Jako, że był to konkurs elegancji, kierowców jak i pilotów obowiązywały stroje z epoki z jakiej wywodziło się ich auto. Tu furorę zrobili Andrzej Chmielowski i Jerzy Szubra, którzy wyglądali niczym ludzie wielkiego Al Capone w swoim gangsterskim czarnym Plymoucie z 1933 roku. Nie sposób też zapomnieć Triumpha Heralda z 1961 roku z młodą parą i "obowiązkową teściową. Ogólnie można było zobaczyć wszystko od pilotek poprzez meloniki i kapelusze na hipisach w Garbusie skończywszy.
Najczęściej reprezentowaną marką był Mercedes.
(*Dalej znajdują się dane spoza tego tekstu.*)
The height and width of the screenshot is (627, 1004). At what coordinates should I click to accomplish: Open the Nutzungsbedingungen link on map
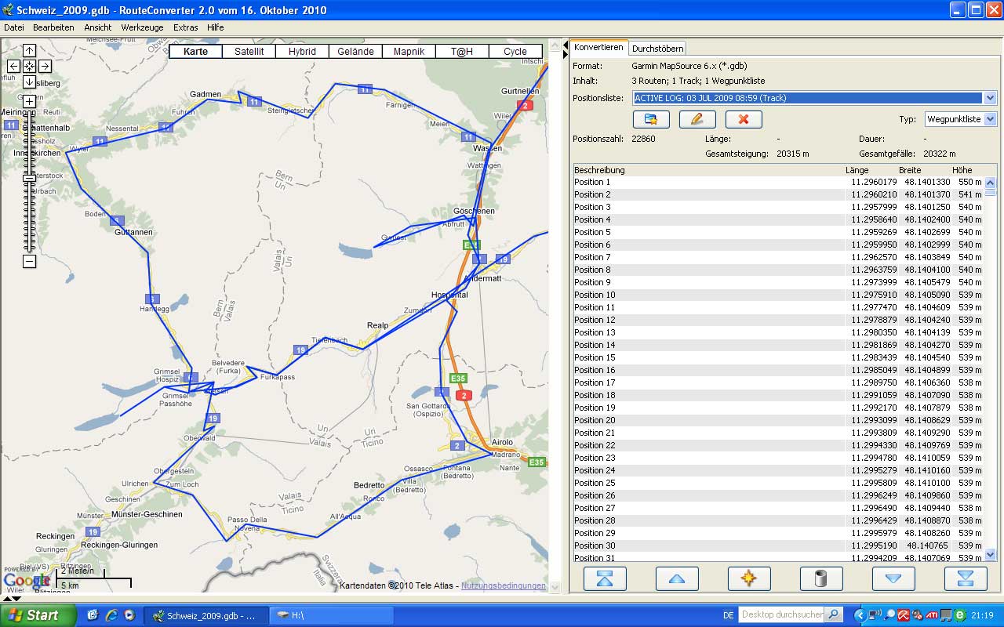(503, 586)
W tej klasie podziw wzbudził szczególnie czarny Mercedes SL 190. Jak wyjawił mi jego właściciel samochód ten jest w stanie wyciągnąć ... "4 dziewuchy tygodniowo".
Po oficjalnej prezentacji wszyscy uczestnicy rajdu udali się na obiad. Nie oznaczało to jednak końca imprezy. W czasie gdy załogi posilały się przed dalszą drogą, widzowie mogli się przyjrzeć z bliska tym cackom a nawet zasiąść za kierownicą niektórych modeli. Samochody stały bowiem na całej długości Alei Kasztanowej w Parku Zdrojowym.
Niestety tuż po godzinie 16 cała kawalkada ruszyła w dalszą drogę do Kazimierza nad Wisłą gdzie odbyły się dalsze konkurencje. Mam pozostaje czekać do przyszłego roku, by znów poczuć magnetyzm tych wspaniałych wytworów ludzkiej wyobraźni.